How to you go about deciding who your best teachers are? What are the criteria for this and how do you know these are the right criteria? How do you ensure that you don’t show favouritism? How do you ensure that other teachers are also involved in decision-making processes?

4. Don’t need to repair – Always do repair

I loved this chapter. Whitaker argues that some people never need to repair, but always do and that some people always need to repair, but never do. It is likely that your most effective teachers need to do little repair, but will always be trying to repair relationships. They invest in relationships and are their strongest critics. When they think they have let someone down, they will do their utmost to make amends. However, often the person they feel they’ve let down hasn’t even noticed. Still, that person is likely to value the effort made. Those that are less effective see little value in repairing relationships. They are likely to see the problems as lying with the other person, not themselves. These are those people that often make mistakes, but are never willing to admit them. I try to apply this in my classroom. I can think of an occasion recently. I introduced an activity very poorly. After ten minutes, it was clear that the students were not doing what I expected them to do during the activity. Now, in my early days of teaching, I might have got agitated and started getting frustrated at students for not following my poor instructions! The problem lied with them. What a ridiculous notion. However, now I deal with this in a very different fashion. I instead stopped that activity and apologised to the students for the poor instructions. I then calmly restated them in a better fashion, and low and behold, they got it. Although I have no evidence, I am positive that my students gained a greater respect for me during that lesson. Ego can be your biggest enemy. Humility can be your greatest friend.
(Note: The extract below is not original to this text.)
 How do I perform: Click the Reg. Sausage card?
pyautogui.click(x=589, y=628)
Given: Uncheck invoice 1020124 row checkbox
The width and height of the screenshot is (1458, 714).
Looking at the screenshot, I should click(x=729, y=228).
How do you ensure that you notice when you have damaged a relationship, or let someone down? How do you approach the difficult conversation that follows? 

5. I don’t agree with everything Whitaker says

Whitaker talks a lot about dealing with ineffective teachers. The teachers that shout at students. The teachers who are sarcastic. The teachers who are overly negative. The teachers who are resistant to change. These teachers all have the ‘wrong’ idea when it comes to being an effective teacher and because of this, they exhibit harmful behaviours in their interactions with others. Whitaker argues that it is sufficient to just deal with the behaviours, rather than just the ideas. To some extent, I agree with this. It is not easy to change someone’s ideas and if you need results in the here and now, it is good to at least get on top of their behaviours. However, I do believe that it is important to focus on transforming that person’s internal dialogue also. Perhaps I have misinterpreted what Whitaker has to say here, and I would love to hear the thoughts of other.

What might be the advantages and disadvantages of changing behavious instead of ideas? Have I misunderstood Whitaker’s point here? 

My biggest question throughout this book has been what might this look like in practice? I’d love to hear some anecdotes about effective principals and teachers who have put the ideas into practice.